==== Record excerpts ====
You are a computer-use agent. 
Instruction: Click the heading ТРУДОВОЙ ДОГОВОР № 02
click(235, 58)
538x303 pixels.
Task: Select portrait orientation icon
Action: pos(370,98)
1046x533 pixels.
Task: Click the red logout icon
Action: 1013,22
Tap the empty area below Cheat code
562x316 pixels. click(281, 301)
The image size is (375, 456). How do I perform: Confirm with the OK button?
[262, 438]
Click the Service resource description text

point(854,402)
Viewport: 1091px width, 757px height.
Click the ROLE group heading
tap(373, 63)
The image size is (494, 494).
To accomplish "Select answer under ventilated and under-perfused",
====
_Try it_
Nothing but the lines from the one containing "The image size is (375, 456)." to the end of the records above should appear, each copied exactly.

_Response for this exercise_
The image size is (375, 456). How do I perform: Confirm with the OK button?
[262, 438]
Click the Service resource description text

point(854,402)
Viewport: 1091px width, 757px height.
Click the ROLE group heading
tap(373, 63)
The image size is (494, 494).
To accomplish "Select answer under ventilated and under-perfused",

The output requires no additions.